Он этим не форсил, не задавался ни перед кем, не хотел выделиться, отнюдь. Видел, знал, что иные творческие натуры и постарше, поопытней, помудрей и несомненно талантливей его. И все же в общении со всеми он держался неким особняком со своей какой-то внутренней тайной, которую он никак не мог раскрыть ни перед кем, ни даже перед любимой женой. Да перед ней он вообще не мог похвастаться какой-то своей мужской особенностью — как-то утишал ту.

Наверное, вот поэтому и упустил ее из-за неготовности так мужествовать нужным стоящим образом. Несомненно.
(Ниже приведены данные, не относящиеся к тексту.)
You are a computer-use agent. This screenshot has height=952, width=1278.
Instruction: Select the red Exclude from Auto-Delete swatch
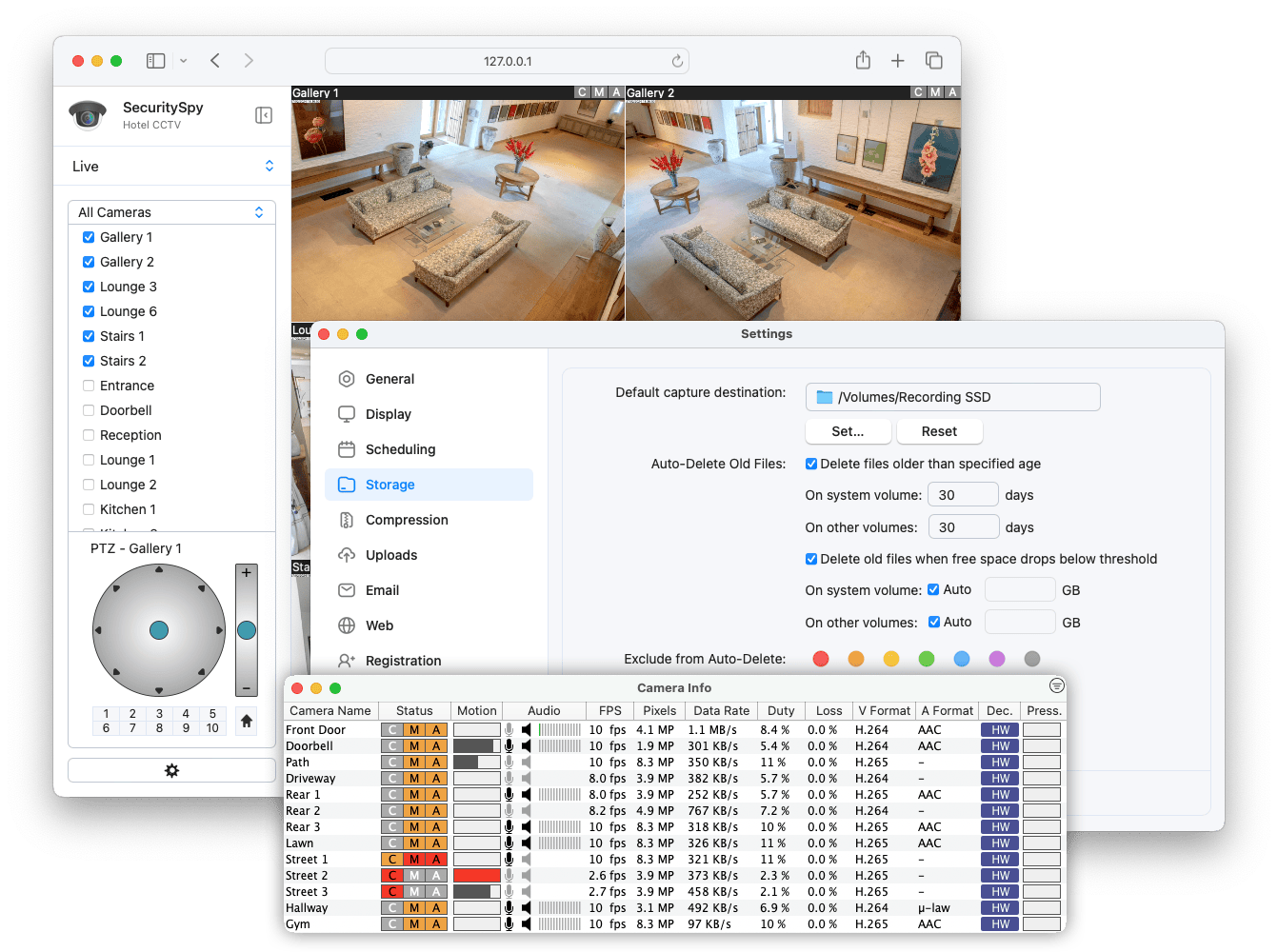click(x=821, y=658)
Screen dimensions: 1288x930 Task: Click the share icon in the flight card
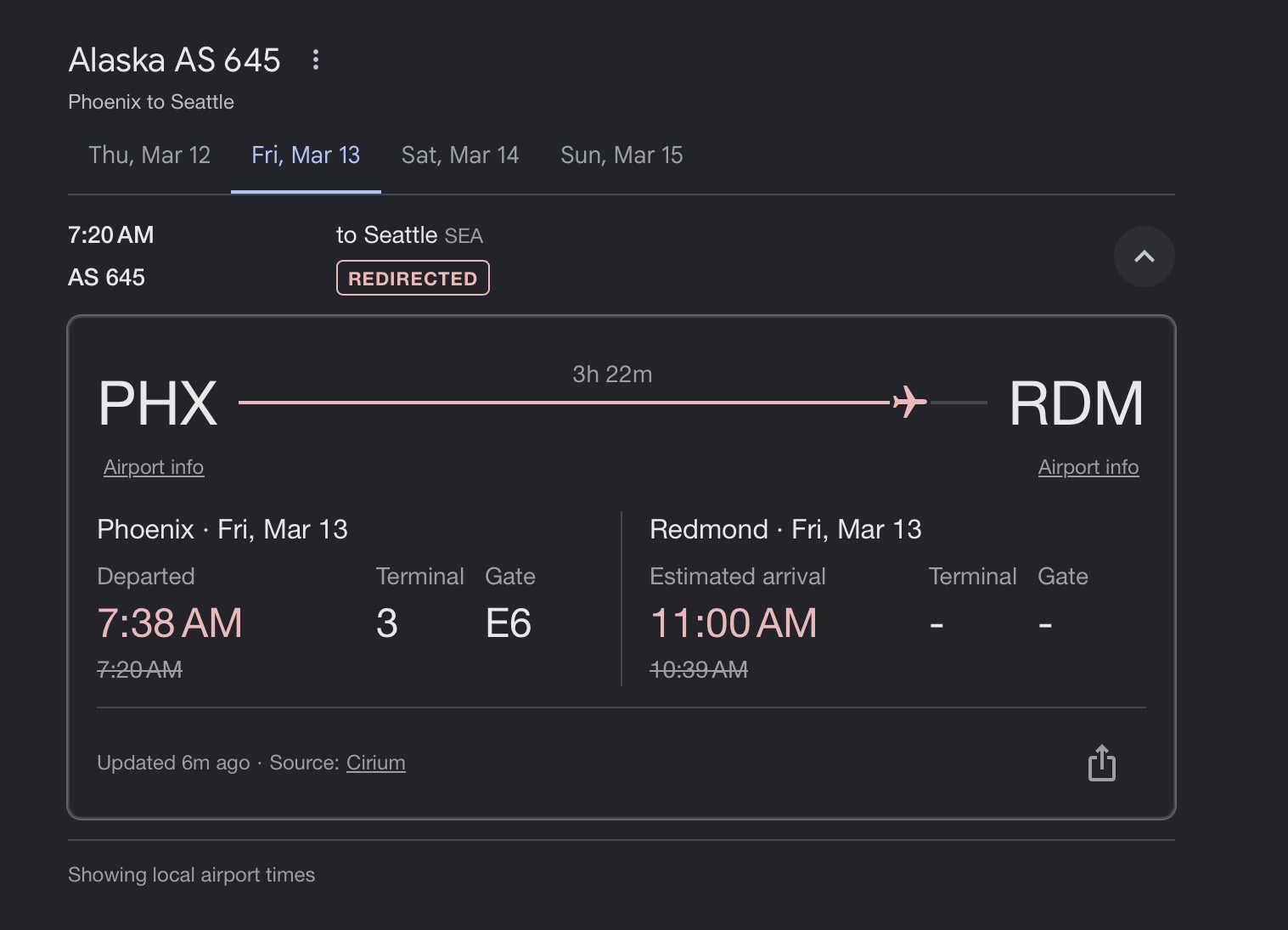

Он тем не менее после развода с Любой дружески общался с ней иной раз; он ее поддерживал по своей какой-то духовной необходимости и также для своего спокойствия за нее, ее благополучие; он верно чувствовал, что ее любовное наитие не может осчастливить ее, а, напротив, в будущем причинит ей страдание, боль. Заблуждаться здесь не следовало. Зная натуру Любы.

И скрытные желания близких ему людей тотчас же приватизировать его, свободного, их новой пассией, готовной к тому, лишь возмущало его таким откровенным вторжением. Он будто предчувствовал единственно верное продолжение своего пути — совсем иное, чем предполагали все они.